An article by Jeff Gordinier, "For Wallace Stevens, Hartford as Muse," in the Travel Section of last Sunday's NY Times gives a gentle introduction to one of my favorite poets; the article also provoked me to escape for an hour into a rereading of selections from my copy of The Collected Poems (Vintage Books, 1990). Poems by Stevens (1879-1955) celebrate ideas and are, like pieces of mathematics, suggestive of a variety of situations. (Work by Stevens was featured in these earlier blog postings: 15 December 2010 (from "The Snow Man"), 4 May 2011 ("The Anecdote of the Jar"), and 13 May 2011 (from "Six Significant Landscapes"). Here, reconciling opposites, are two of the five sections of Stevens' "Connoisseur of Chaos" -- also from The Collected Poems.
from Connoisseur of Chaos by Wallace Stevens
A. A violent order is disorder; and
B. A great disorder is an order.

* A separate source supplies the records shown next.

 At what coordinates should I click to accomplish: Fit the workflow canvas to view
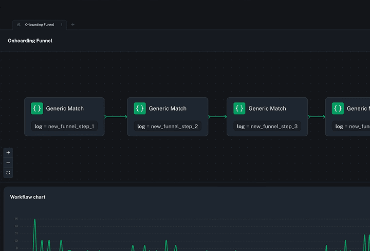pos(8,173)
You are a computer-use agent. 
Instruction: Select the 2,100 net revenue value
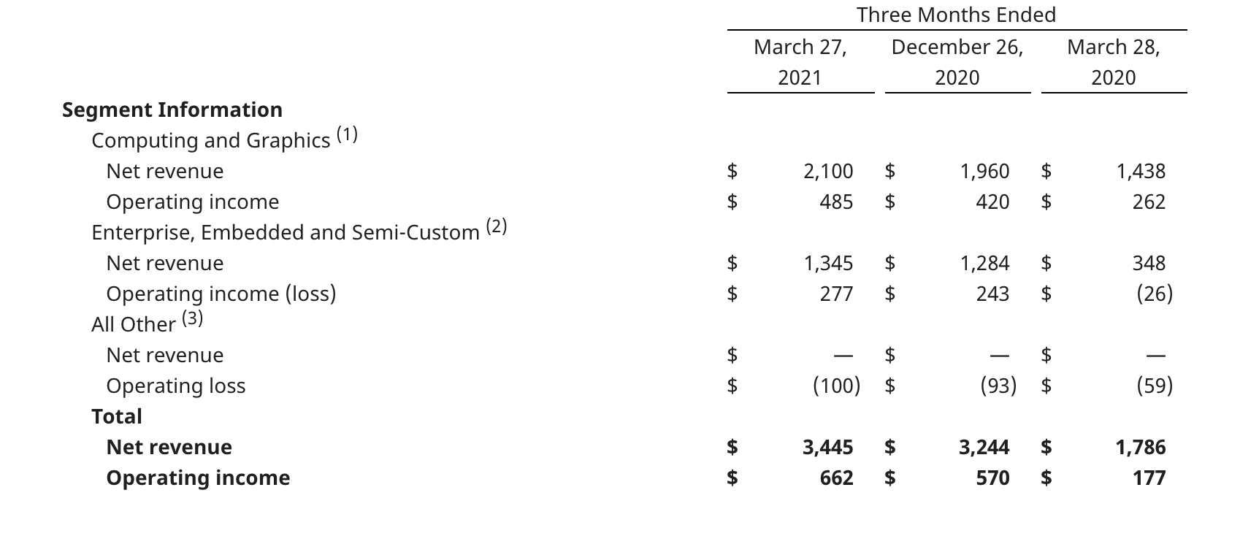click(x=828, y=171)
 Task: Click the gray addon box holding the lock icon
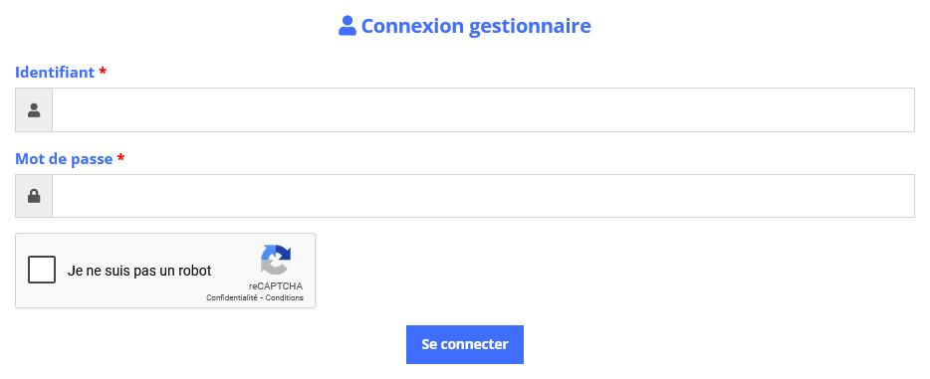34,196
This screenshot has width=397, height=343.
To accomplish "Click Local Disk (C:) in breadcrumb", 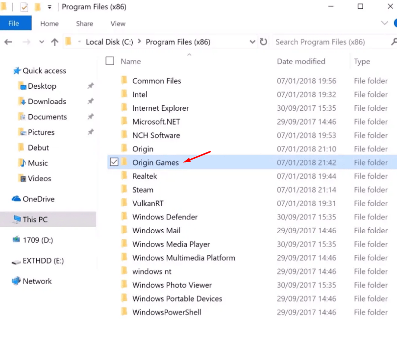I will 109,42.
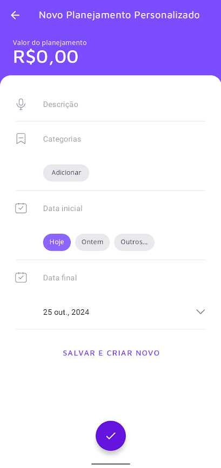
Task: Choose the Outros... date option
Action: 134,242
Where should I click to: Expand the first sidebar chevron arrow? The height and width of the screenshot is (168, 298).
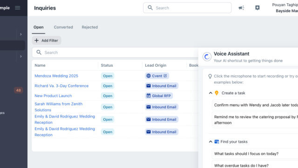[x=20, y=35]
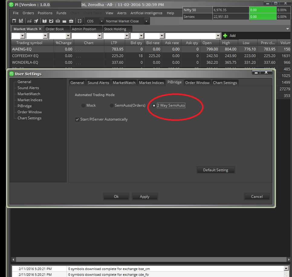Click the briefcase toolbar icon
The image size is (292, 277).
(x=71, y=21)
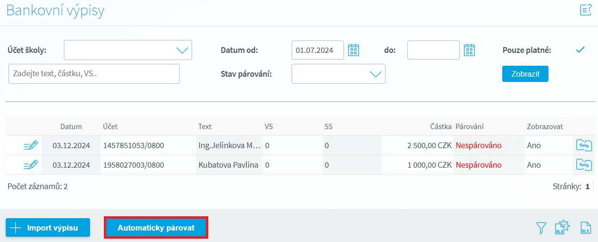Viewport: 598px width, 242px height.
Task: Sort table by Částka column header
Action: pos(440,127)
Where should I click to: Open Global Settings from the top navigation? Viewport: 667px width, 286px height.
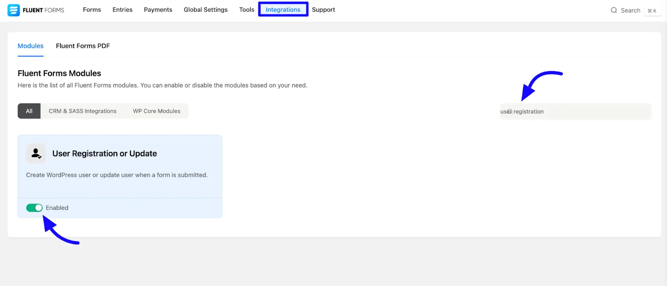206,10
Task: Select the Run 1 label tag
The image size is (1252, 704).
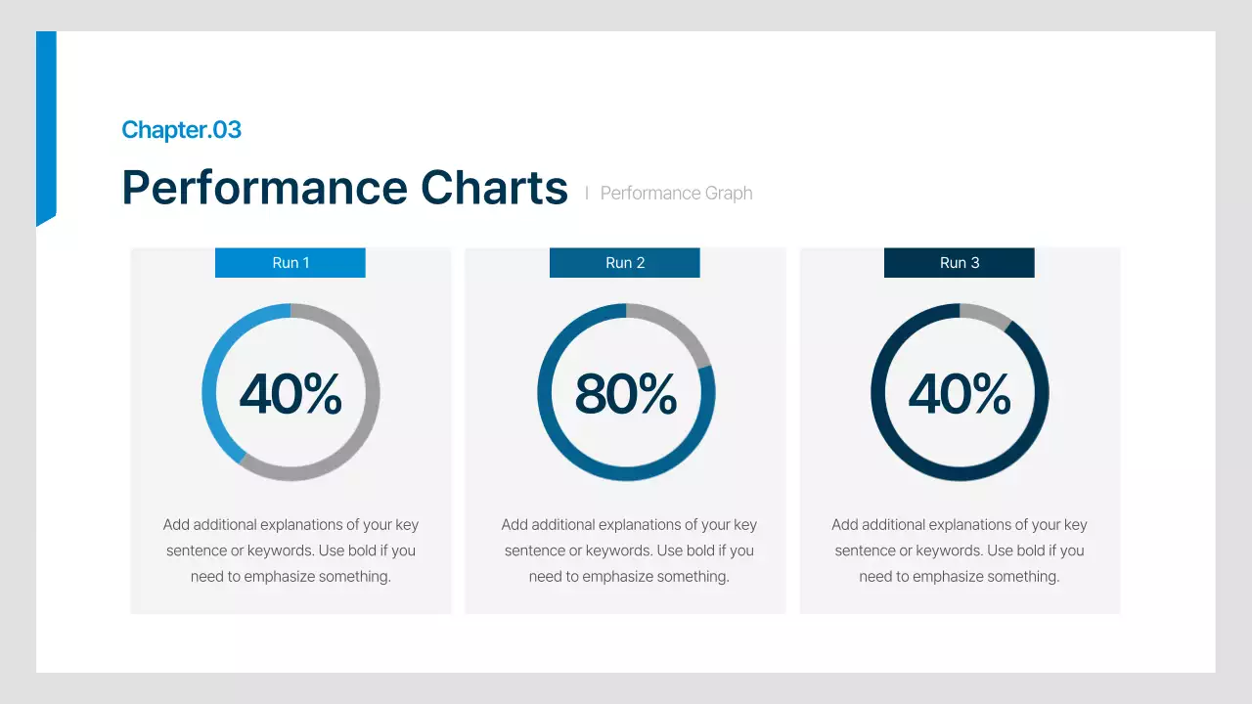Action: (291, 263)
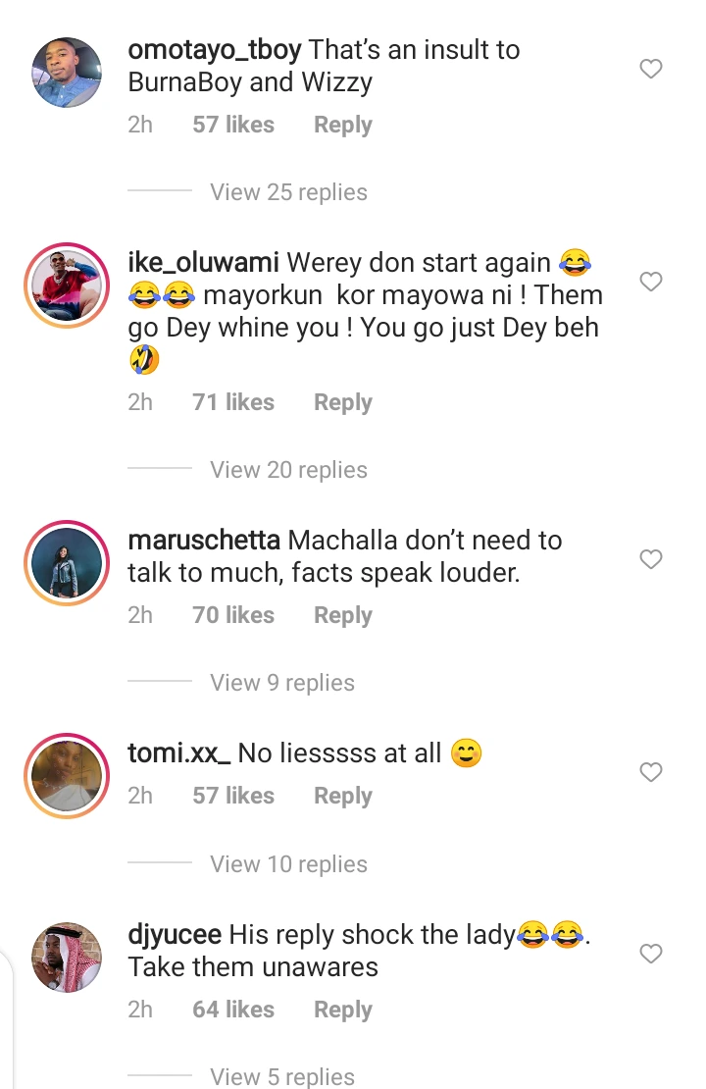View who gave 71 likes

pyautogui.click(x=233, y=402)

These
Two things are one. (Pages of illustrations.)
After all the pretty contrast of life and death
Proves that these opposite things partake of one,
At least that was the theory, when bishops' books
Resolved the world. We cannot go back to that.
The squirming facts exceed the squamous mind,
If one may say so. And yet relation appears,
A small relation expanding like the shade
Of a cloud on sand, a shape on the side of a hill.